OT30079 - Capital Gains
Computational Points. Part Disposal. Cash Consideration.
If on a part disposal, part of the consideration is in cash or
other value not deemed to be Nil under s194, special apportionment
rules apply which replace TCGA92\s42(2).
TCGA92\s194(4) provides that where the cash etc consideration
exceeds the relevant allowable expenditure (defined in TCGA92\s53)

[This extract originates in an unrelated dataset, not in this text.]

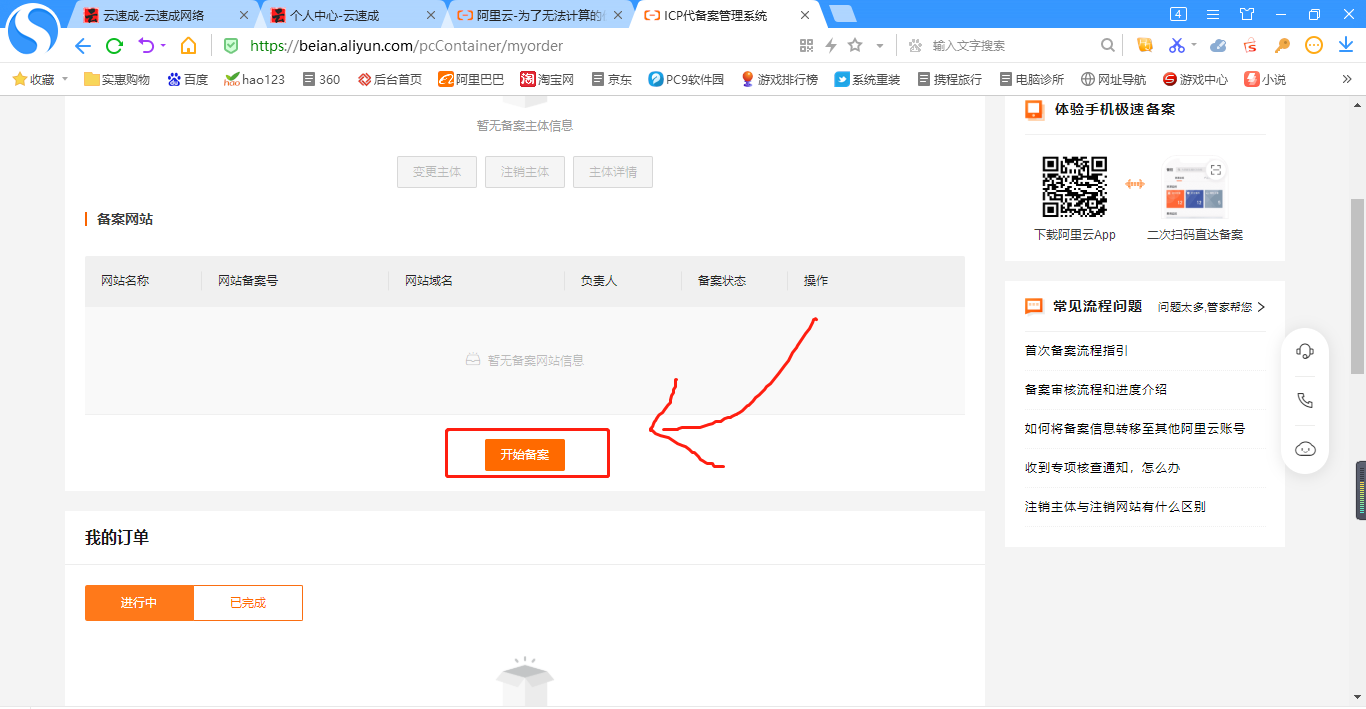Open dropdown next to undo arrow
This screenshot has width=1366, height=709.
163,45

plus indexation allowance in respect of the whole of the licence
(or the farmer-out’s interest in it), there is no
apportionment and the full amount of that expenditure and
indexation is relieved against the consideration leaving Nil
allowable costs to be carried forward against any future disposal
of the retained interest.
If the cash etc consideration is less than the relevant
allowable expenditure and indexation on the whole of the licence,
TCGA92\s194(5) provides that the expenditure allowable under
TCGA92\s38(1)(a) and TCGA92\s38(1)(b) TCGA shall be apportioned by
reference to the formula:
| A (amount or value of the consideration not covered by s194(2)) |
| C (aggregate of the relevant allowable expenditure and indexation allowance) |
Indexation allowance is then calculated on that apportioned
amount. The effect of this is that sufficient allowable expenditure
is taken into account which, with indexation allowance, will
establish a no gain/no loss position on the disposal. The residue
is then carried forward against any future disposal, or part
disposal, by the farmer-out.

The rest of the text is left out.